Putting It All Together
No single control is sufficient. The security model works because the layers compound:
- Runtime isolation separates credentials between admin and agent
- Agent identity enforces least-privilege RBAC
- Guardrails intercept every tool call with configurable policies
- Model-aware policies adjust autonomy based on the model’s trust tier
- Prompt Shields detect injection attacks at the content level
- AITL provides an independent AI safety review
- HITL/PITL keeps humans in the loop for high-risk operations
- Sandbox execution isolates code execution from credentials
- Tool Activity provides a complete audit trail for everything that happened
You dial in the combination that matches your risk appetite. A personal assistant on your home server can run permissive. An agent with access to production Azure resources should be locked down — balanced or restrictive presets, Prompt Shields on, HITL for high-risk tools.

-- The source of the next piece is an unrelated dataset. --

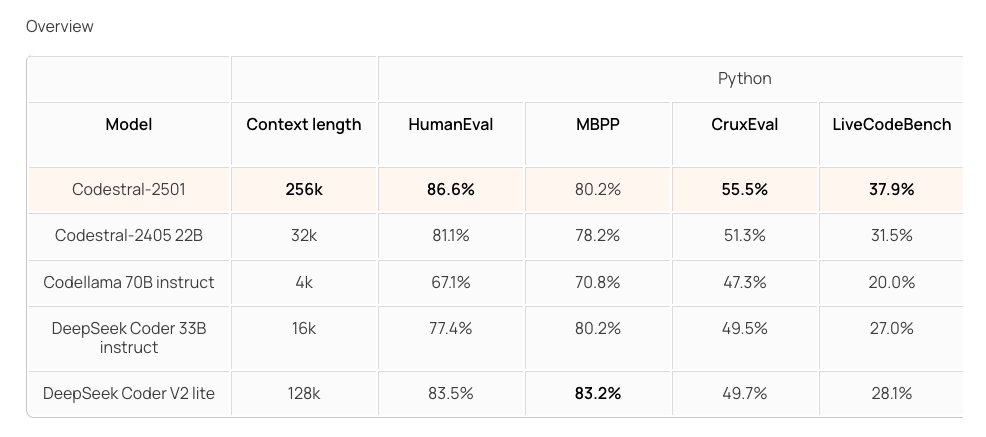The height and width of the screenshot is (437, 986).
Task: Click the Overview heading text
Action: [x=60, y=26]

The guardrails framework is also available as a standalone open-source project — agent-policy-guard — usable independently of Polyclaw.
Full project on GitHub: https://github.com/aymenfurter/polyclaw
Warning: Polyclaw is an autonomous agent. It can execute code, deploy infrastructure, send messages, and make phone calls. The agent runtime is architecturally separated from the admin plane and operates under its own Azure managed identity with least-privilege RBAC. Understand the risks before running it.